The current completed experiment uses a DeepLabV3 model with a pretrained ResNet-50 backbone for binary lesion-vs-background segmentation.

Model Best Val Dice Best Val IoU Best Val TJ Test Dice Test IoU Test TJ
DeepLabV3 0.8900 0.8134 0.7598 0.8782 0.7991 0.7320

These results come from a local run on the official ISIC 2018 split, not from copied leaderboard values. The best checkpoint is selected using validation threshold Jaccard and then evaluated on the held-out test set.

Technical Approach

The project uses a supervised 2-class segmentation setup:

  • Dataset: ISIC 2018 Task 1 lesion boundary segmentation.
  • Input: RGB dermoscopic images resized to 320 × 320.
  • Model: DeepLabV3 with a pretrained ResNet-50 backbone.
  • Loss: Combined cross-entropy and Dice loss.
  • Selection Metric: Validation threshold Jaccard.
  • Outputs: Saved checkpoints, metrics JSON files, Markdown experiment summaries, and qualitative prediction panels.
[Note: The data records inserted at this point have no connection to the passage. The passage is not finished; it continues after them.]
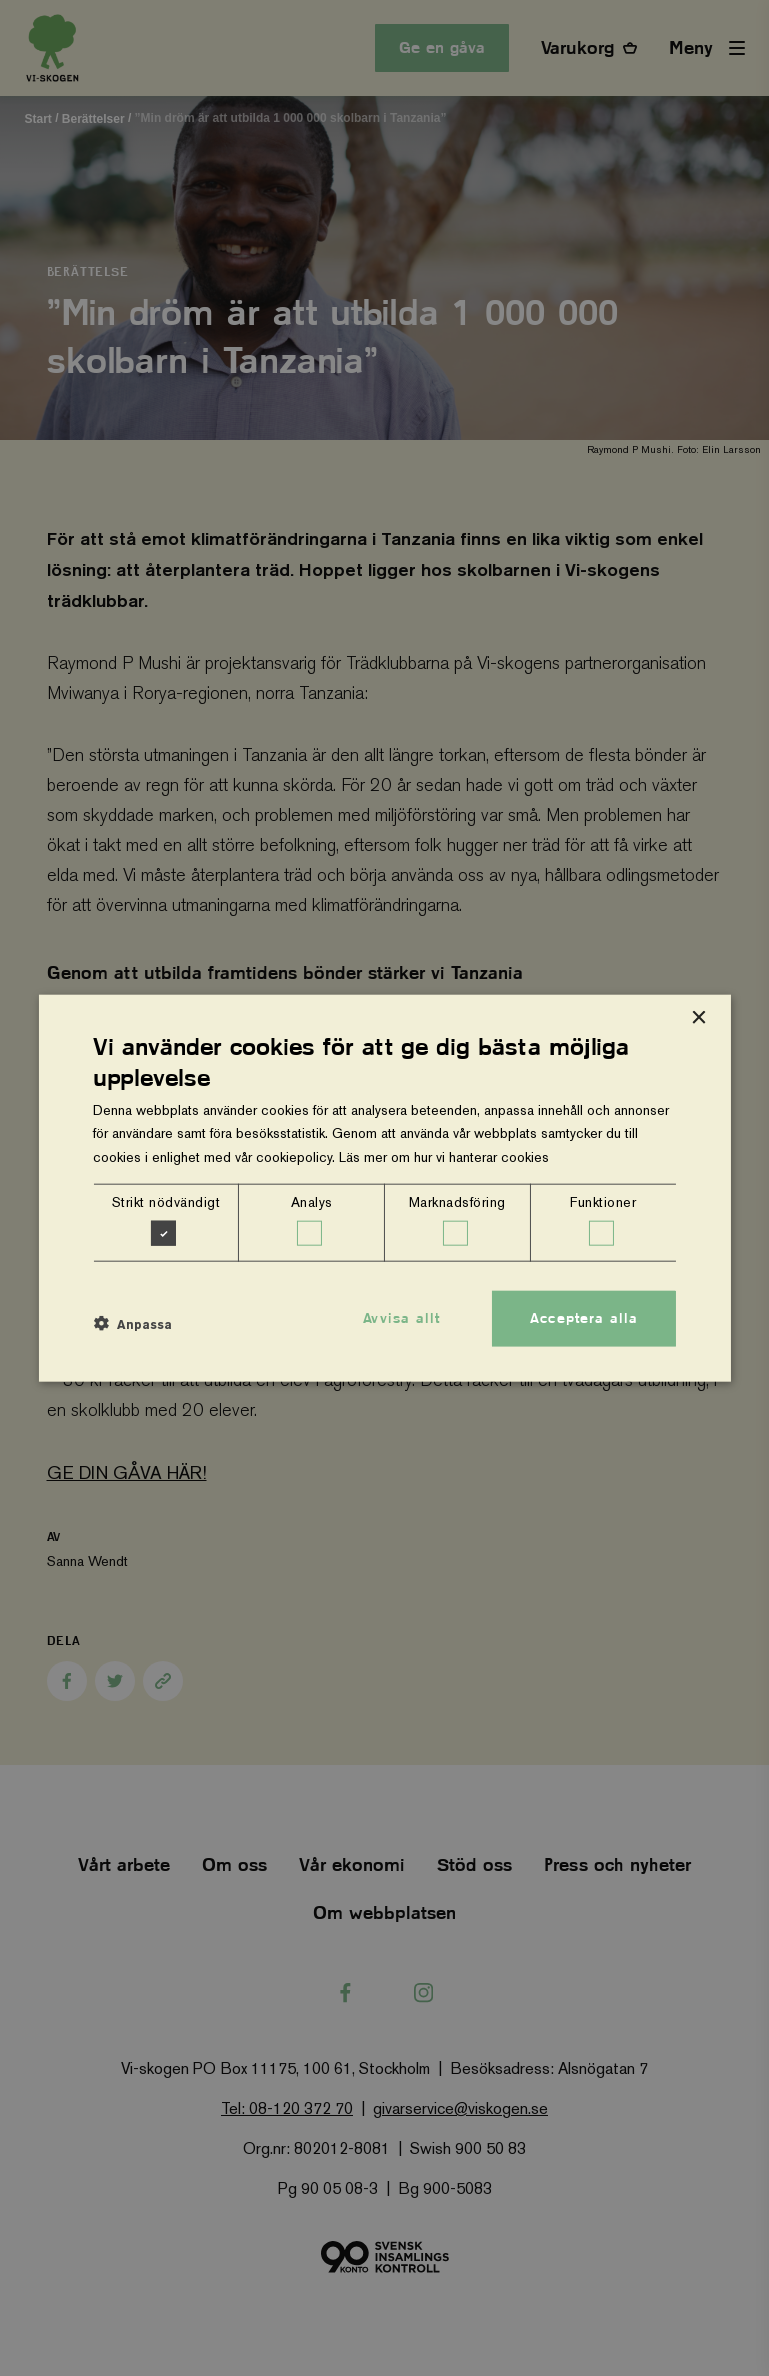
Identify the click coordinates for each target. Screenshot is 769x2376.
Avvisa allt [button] (401, 1318)
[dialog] (384, 1188)
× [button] (698, 1018)
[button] (132, 1324)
DeepLabV3 was chosen as the first strong baseline because it provides a serious non-U-Net comparison point. Its atrous convolutions and ASPP module allow the model to capture multi-scale lesion context, which is useful for irregular lesion boundaries and variable lesion sizes.

Model Coverage

DermaSeg is designed to compare multiple segmentation model families under a shared training and evaluation pipeline.

Supervised Segmentation Models

  • U-Net
  • Attention U-Net
  • SegNet
  • U-Net++
  • DeepLabV3
  • SwinUNetLite
  • SegFormerLite

Promptable Foundation-Model Extensions

  • SAM
  • MedSAM
  • Box-prompted evaluation workflow
  • Separate promptable evaluation path to avoid mixing supervised and foundation-model comparisons unfairly

Qualitative Evaluation

The repository also exports qualitative prediction panels from the saved DeepLabV3 checkpoint. Each panel compares:

  1. the original dermoscopic input image,
  2. the ground-truth lesion mask overlay, and
  3. the predicted lesion mask overlay.

This makes the project more interpretable than a metrics-only benchmark and allows direct inspection of boundary quality, under-segmentation, over-segmentation, and lesion-shape errors.

Why This Project Matters

DermaSeg demonstrates practical medical image segmentation beyond a one-off notebook. It shows that the same dataset and evaluation protocol can be used to compare classical encoder-decoder CNNs, atrous-convolution models, transformer-style architectures, and promptable segmentation models.

For my broader work in medical imaging and computer vision, this project strengthens my experience with:

  • reproducible segmentation pipelines,
  • medical benchmark datasets,
  • lesion boundary detection,
  • Dice/IoU/Jaccard-based evaluation,
  • qualitative model inspection,
  • CNN and transformer segmentation architectures,
  • and foundation-model extensions for medical image analysis.

Next Steps

The next phase of DermaSeg will focus on making the benchmark more complete and clinically meaningful:

  1. Loss Ablations: Compare cross-entropy + Dice, Tversky, and focal Tversky losses for imbalanced lesion segmentation.
  2. Architecture Benchmarking: Run full evaluations across U-Net, Attention U-Net, U-Net++, DeepLabV3, SwinUNetLite, and SegFormerLite.
  3. Promptable Segmentation: Evaluate SAM and MedSAM using box prompts derived from lesion masks.
  4. Failure-Mode Analysis: Categorize segmentation errors by lesion size, contrast, boundary ambiguity, and image artifacts.
  5. Portfolio Visualization: Add qualitative result panels directly to the project page for visual comparison across models.